Design, as the fruit of creativity that enables its user to co-define and express their identity, while optimally matching form and function of a product or process, has been around for as long humans have had the capacity to imagine.
Lebanon is a great example for the presence of design throughout the history of people living on the culturally fertile shores of the Eastern Mediterranean. When compared with the past roles and value-added functions of design—for example 100 years ago when the legendary Bauhaus was established as laboratory of ideas, architecture, and applied arts in 1919’s Germany—design capabilities today appear to represent an even greater asset in our times of societies’ digital transformation, economic globalization, and wide-ranging individual pursuits of new identities.
While numerous innovative design approaches have been fostered through the private initiative of design professionals, teachers, and thinkers in Lebanon over the last few years (as Executive has reported), the design sector in this country still remains sadly underappreciated, incompletely mapped, quite poorly understood, and even more poorly supported by important political and financial institutions. As our investigation of Lebanese design conditions in this issue shows, the ecosystem for design is growing, but marked mainly by individual efforts and scattered individual success stories.
The value of the ecosystem and support structures for Lebanese design industries have not been comprehensively and systematically assessed for their contribution to the struggling industry sector or the national economy as whole. There are many hints that creative and cultural industries—first-line beneficiaries of designer inputs—can thrive, but very little information is available on how design investments translate into economic gains in long-standing or newly reimagined crafts workshops.
Finally, design appears to be an underexplored and largely untapped mental resource when taken in the sense of improving not only the beauty and functionality of products, but in the sense of the importance of citizen-centric design for reforming heavily outdated, non-transparent, and wasteful processes in the interactions between citizens and their public servants.
Thus, at this time Executive draws attention to the need for greater appreciation of design as part of the revitalizations, the structural and administrative reforms, and the economic and financial investments that are the acknowledged priorities of Lebanon for 2019 and the coming years. Governmental support of design is needed and, under current pressures on the government, there should be an awareness and wide organizational buy-in into the importance of design as part of implementing e-government and digital transition in the public sector.

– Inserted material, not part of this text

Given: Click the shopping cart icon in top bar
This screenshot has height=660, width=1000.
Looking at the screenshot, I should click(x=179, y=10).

Many design stakeholders confessed to Executive that they would be delighted if the state would commit tangible support to design—in forms of sponsorship of export-enhancing design exhibitions abroad, easing of export procedures for design products, or fiscal and structural support for young ventures in creative and cultural industry with high-value added—but also say that, realistically, they prefer to not expect governmental support that will cost our cash-strapped state.

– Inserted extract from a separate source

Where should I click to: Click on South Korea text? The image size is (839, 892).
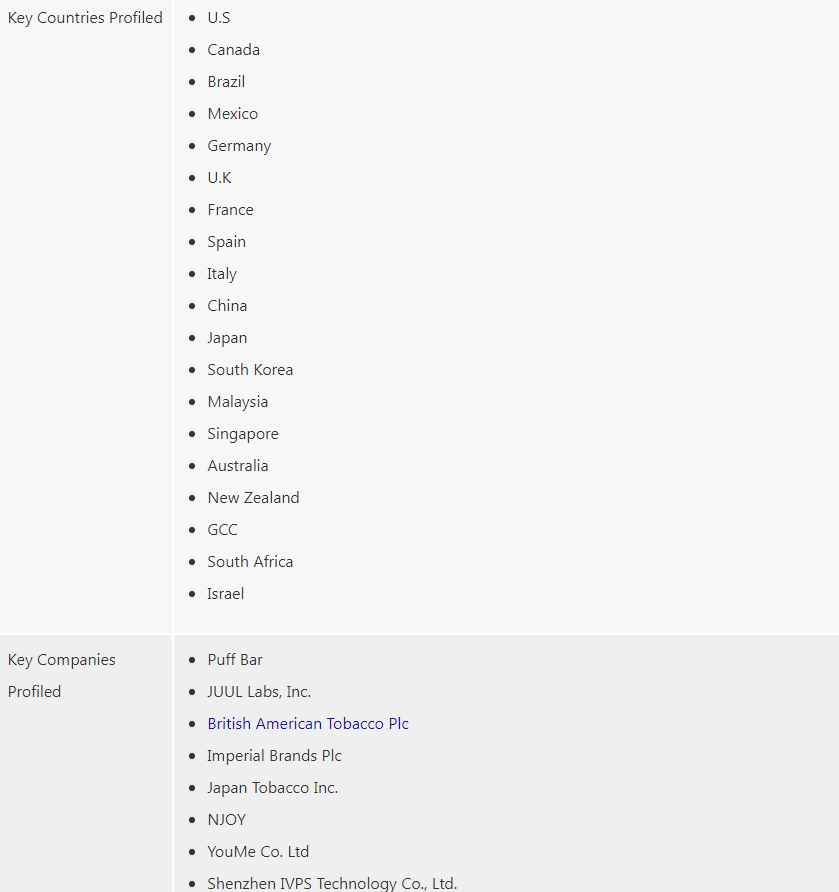click(x=250, y=370)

Design stakeholders believe that private sector support, on the other hand, could be envisioned to incorporate very impactful financial angles. This could be as fundamental as using design in manufacturing processes from the first moment and showing financial appreciation toward design contributions to products manufactured in the private sector by adequately remunerating their designers. However, it could be even more powerful if industrialists and private investors were to dedicate funds for investing into design clusters and enterprises, or engage with Lebanese designers in efforts of better defining and organizing the design sector as professional syndicate or association. Academic institutions with stakes in design development could broaden their course offerings to teach more of the history of Arab and Lebanese design (instead of prioritizing other aspects of this history), and they also would do well to improve efforts to encourage female design in what has been presented wrongly as a male-dominated realm.

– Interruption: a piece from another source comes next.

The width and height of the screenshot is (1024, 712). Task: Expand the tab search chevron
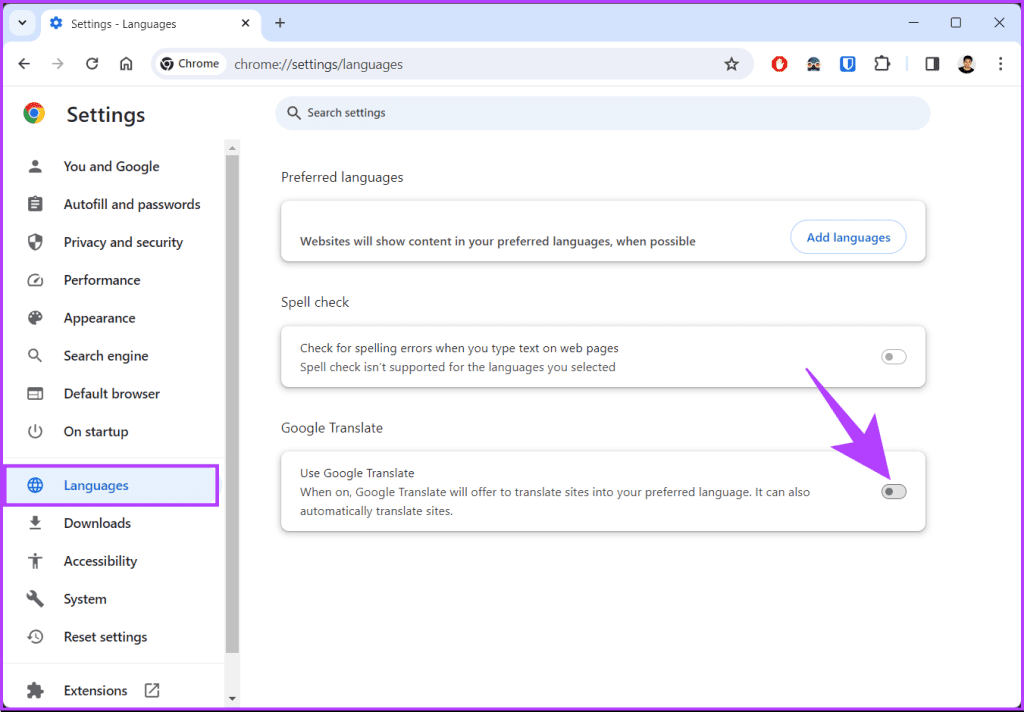pos(21,22)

Presently, many Lebanese designers, design workshops, consultancies, and agencies have their days fully filled by the struggle for financial survival. They have precious little time for organizing and advancing the design culture that can add a lot of economic and social value to the nation. If public and private stakeholders with great potential to benefit from design made in Lebanon consolidate their will to think design when taking Lebanon through its impending reforms, economic invigorations, and new expressions of its wealth of talents and identities, new economic and social potentials can be unlocked at low cost when compared to likely benefits. Executive thus sees great new value potentials in focusing on design from measuring the economic value of design inputs over further empowerment of the design ecosystem to, in the long run, viable financial inputs in form of private investments and public incentives.